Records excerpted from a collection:
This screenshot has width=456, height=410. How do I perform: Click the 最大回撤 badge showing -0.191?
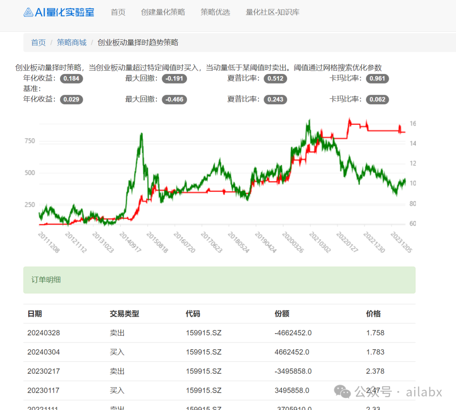click(174, 79)
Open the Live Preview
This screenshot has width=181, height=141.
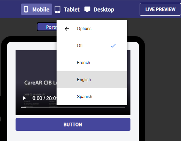coord(160,9)
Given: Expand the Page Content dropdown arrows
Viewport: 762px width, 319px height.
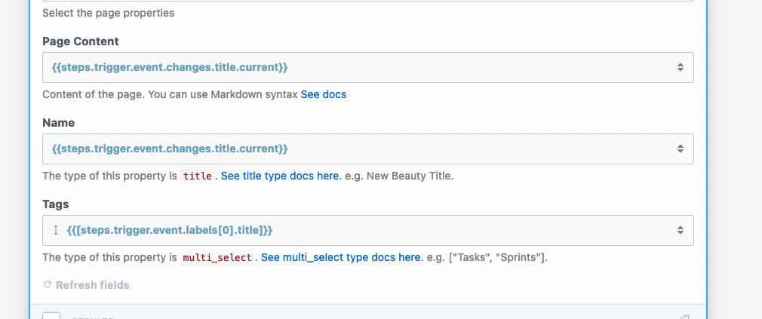Looking at the screenshot, I should [x=680, y=68].
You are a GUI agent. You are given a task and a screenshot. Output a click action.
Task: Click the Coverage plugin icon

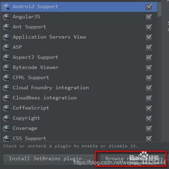[x=6, y=128]
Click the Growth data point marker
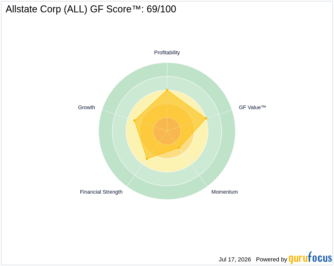334x266 pixels. pyautogui.click(x=134, y=120)
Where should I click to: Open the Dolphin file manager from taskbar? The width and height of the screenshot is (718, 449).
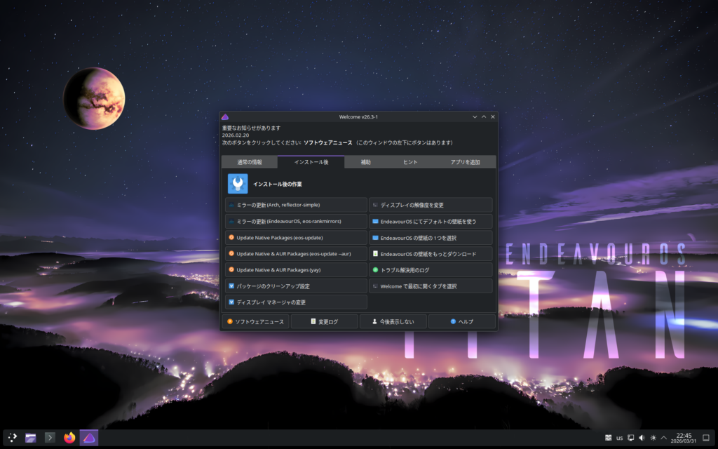31,438
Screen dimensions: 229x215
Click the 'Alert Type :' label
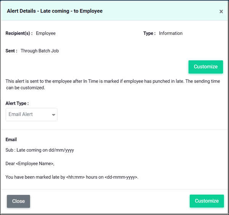tap(17, 103)
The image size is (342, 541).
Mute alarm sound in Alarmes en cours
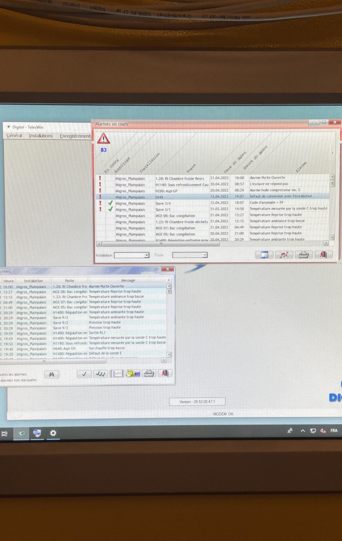(284, 255)
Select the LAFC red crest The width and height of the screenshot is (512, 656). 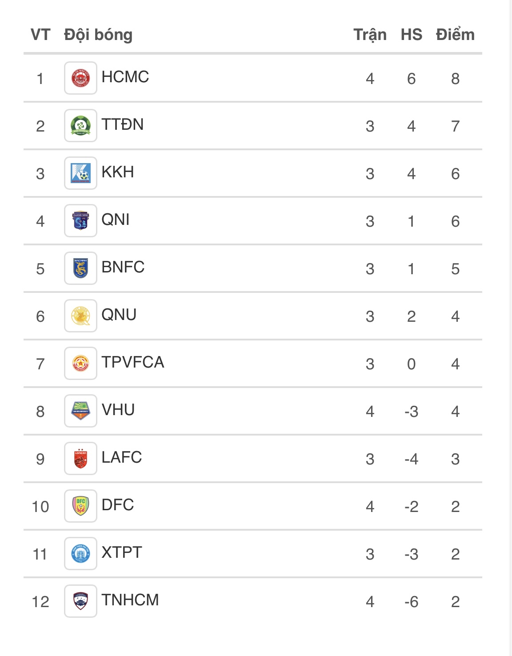[80, 459]
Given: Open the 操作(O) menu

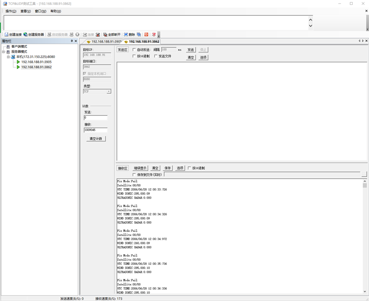Looking at the screenshot, I should pos(10,11).
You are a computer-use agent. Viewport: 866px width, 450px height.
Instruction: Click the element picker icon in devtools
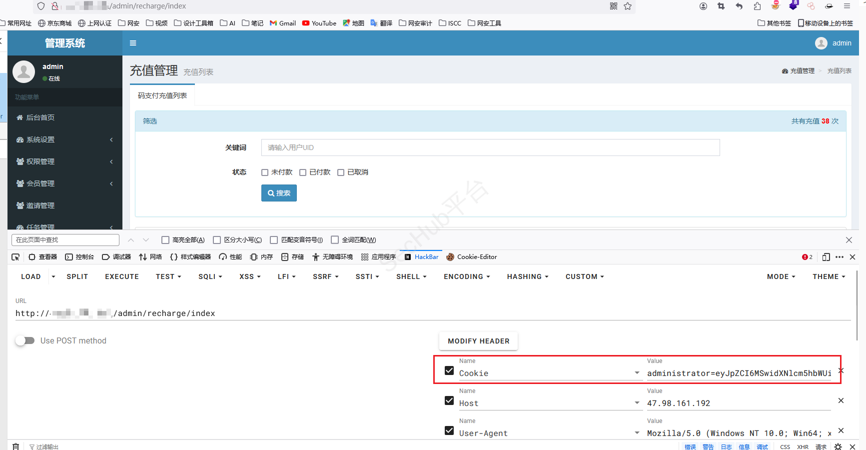(x=15, y=257)
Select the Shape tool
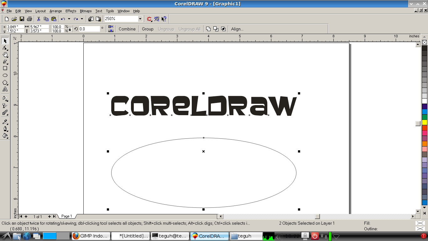Image resolution: width=428 pixels, height=241 pixels. coord(5,48)
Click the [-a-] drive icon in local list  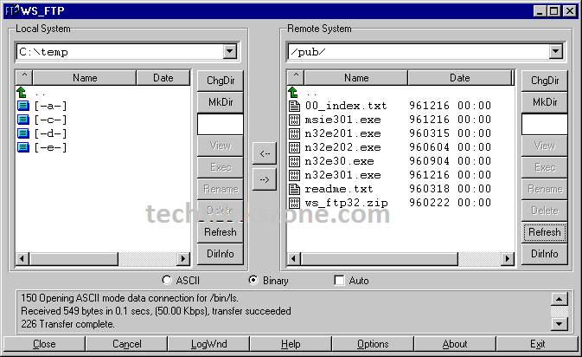(x=23, y=106)
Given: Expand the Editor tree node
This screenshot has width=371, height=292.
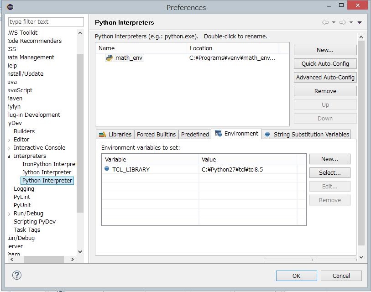Looking at the screenshot, I should pyautogui.click(x=10, y=140).
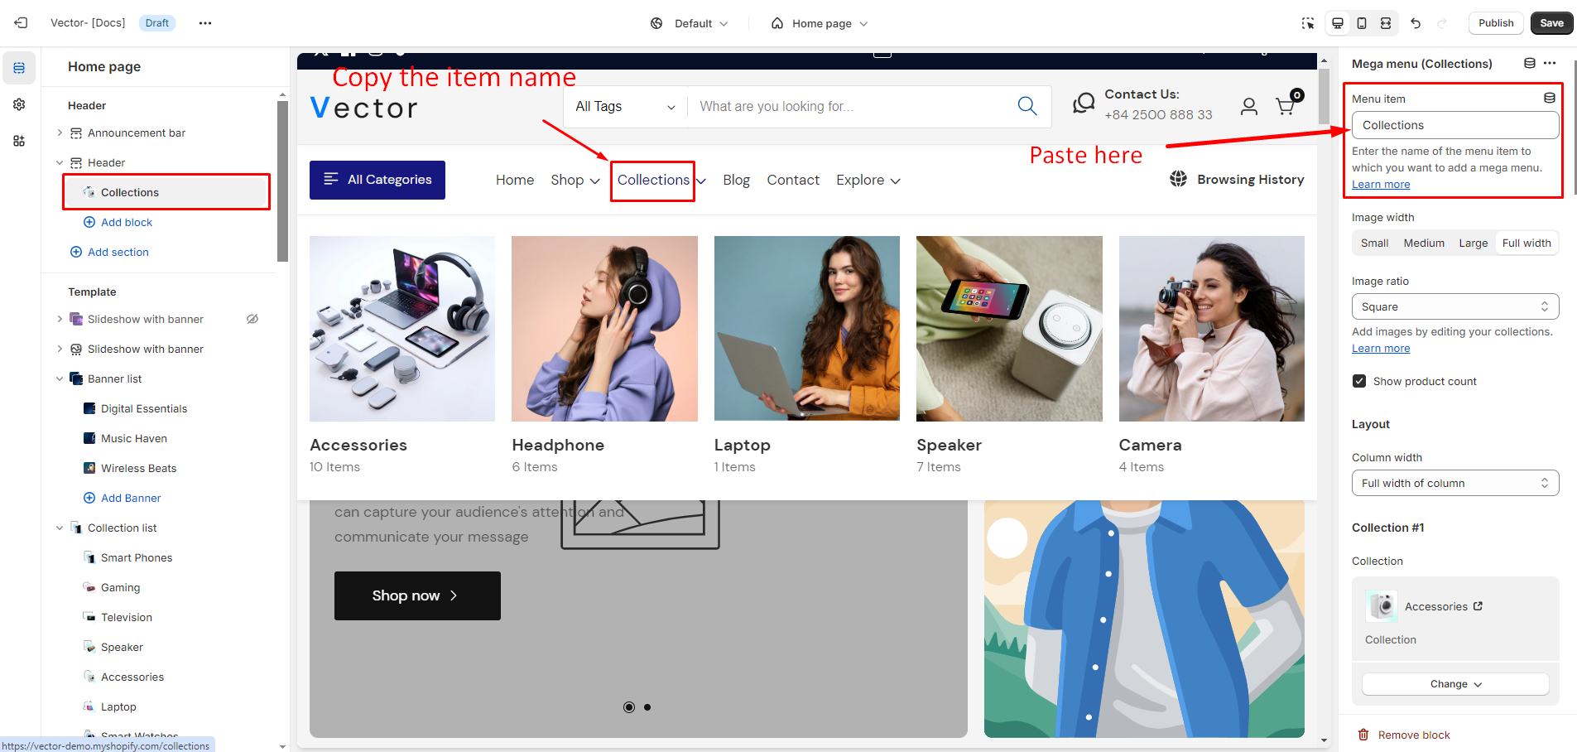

#### [About this exercise]
Repeat the records above exactly, from the first line through the line that contains "Given: Expand the Page", and leave out the pictures.

#### [Exercise result]
This screenshot has width=456, height=410. How do I perform: Click the 最大回撤 badge showing -0.191?
click(174, 79)
Open the Live Preview
This screenshot has width=181, height=141.
coord(160,9)
Given: Expand the Page Content dropdown arrows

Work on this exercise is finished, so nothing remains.